I know how to enable EFI. If enabled, when the VM boots, if no OS is installed, the EFI Shell is invoked.
After that, I went to Device Manager but did not see any SecureBoot options listed!
Well, I have to implement a solution who wants SecureBoot with FreeBSD. I do not have hardware right now, so I have started experimenting with VMs. I got EFI enabled in both VMware as well as in VirtualBox (quite easy).
I would like to:
enable SecureBoot in a VM to create a Secure environment for the Virtual Server;
boot FreeBSD, either 10.1 (with SecureBoot support) or an earlier version;
experiment with the same platform at runtime to check the security available.
Even Matthew Garret responded on Twitter and said that there is no support for SecureBoot in VM land, yet. It would definitely be interesting to use the UEFI feature to set Secure environments for Linux and BSD servers.
It's not a feature I'm familiar with (restrict my PC from running the OS of my choice? Including no recovery boot disks? Not sure why I'd ever want that!).
However, it looks like what it basically is, is certification checks in the BIOS, similar to the hardening checks recently implemented in VirtualBox. So, the OS has to certify its boot code, and the BIOS has to check the certs on boot. So action is needed in both the guest OS and the BIOS.
I'm not sure how a secure boot BIOS is supposed to support something like FreeBSD. Surely it can't rely on net access to check the cert (how can internet access be working before the OS has booted?) [*], so it must either accept any cert (doesn't sound very useful), or only a small number of OS brands - i.e. Windows 8 and Windows 10. Or, if you're Apple, you support OS X.
The feature sounds suspiciously like Microsoft using security paranoia and ignorance to do what it has tried many times before: ensure that users can't choose anything on new hardware except the latest version of Windows.

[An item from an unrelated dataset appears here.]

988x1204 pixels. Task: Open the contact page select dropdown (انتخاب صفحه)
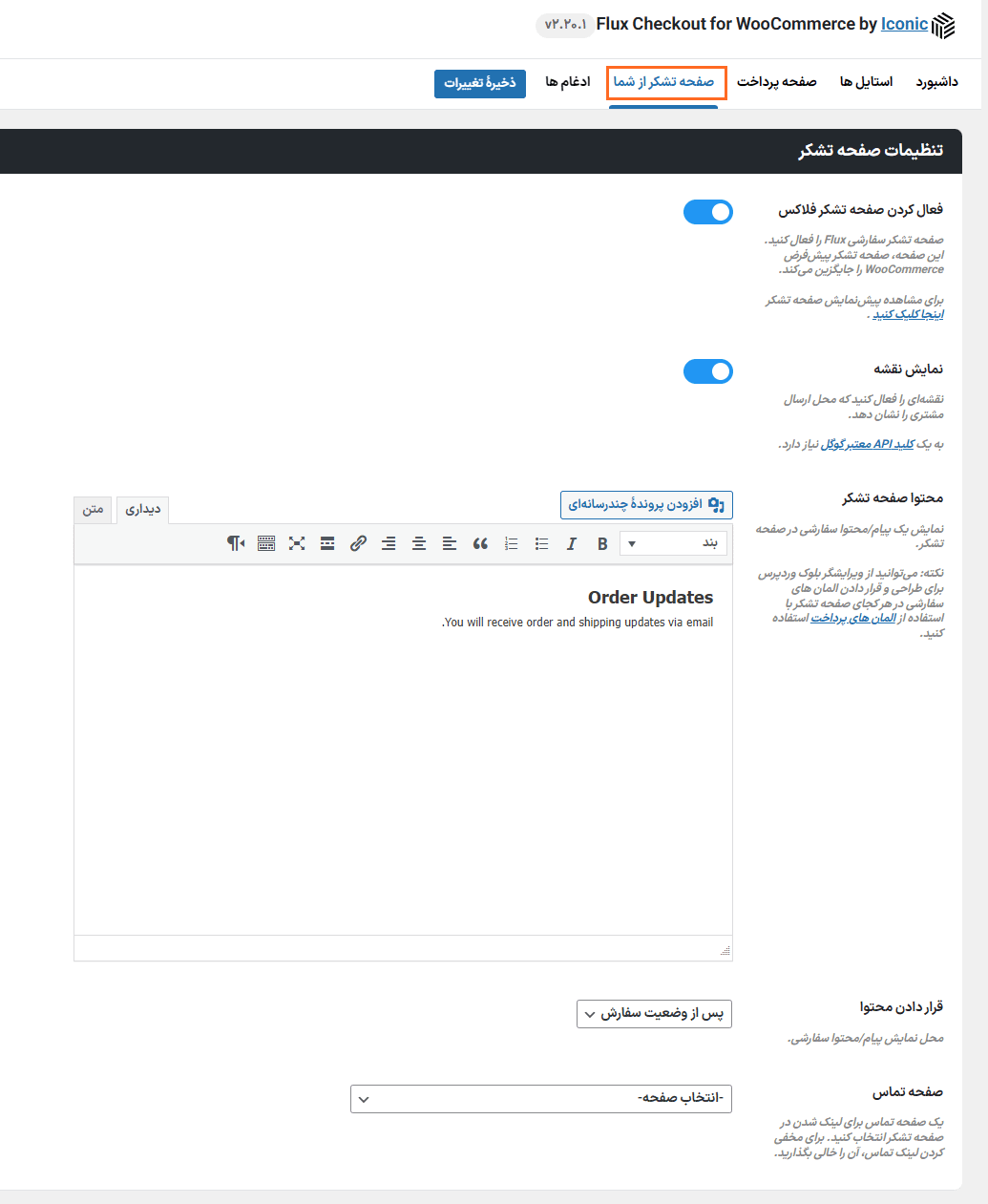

mpack wrote:The feature sounds suspiciously like Microsoft using security paranoia and ignorance to do what it has tried many times before: ensure that users can't choose anything on new hardware except the latest version of Windows.
That is an often repeated opinion to which I concur.
I had not noted the BIOS involvement in other descriptions.
Just to add, for an OEM who wanted the Genuine Windows 8/8.1 Logo on their PCs, Microsoft made it mandatory they include a switch to disable secure boot in the BIOS. However, it seems Microsoft is going to change their policy with Windows 10 and make the BIOS switch optional. So it has freaked some Linux users out because you couldn't replace Windows 10 with Linux if an OEM leaves the switch out (which I doubt any would).
I don't see however what any of that has to do with FreeBSD or any other OS or VMs for that matter.
OSX, Linux and Windows Hosts & Guests
There are three groups of people. Those that can count and those that can't.
Any updates on this? Is Secure Boot available in a VBox VM already?
For the person who asked why one would want this on a FreeBSD, I'd say that actually it's not MS security paranoia but rather a way to stop bootkit malware to run.
I was able to use Secure Boot using MS's virtualization solution Hyper-V but I really would rather use VBox instead.
If this were posted as an Enhancement in the Bugtracker, the developers would have weighed in in whether they would implement it. (No response isn't a no, though; they'll say no if they don't want to program an Enhancement.) If this were implemented, they would have mentioned it in the changelogs.
Check the Changelogs, where the downloads are posted.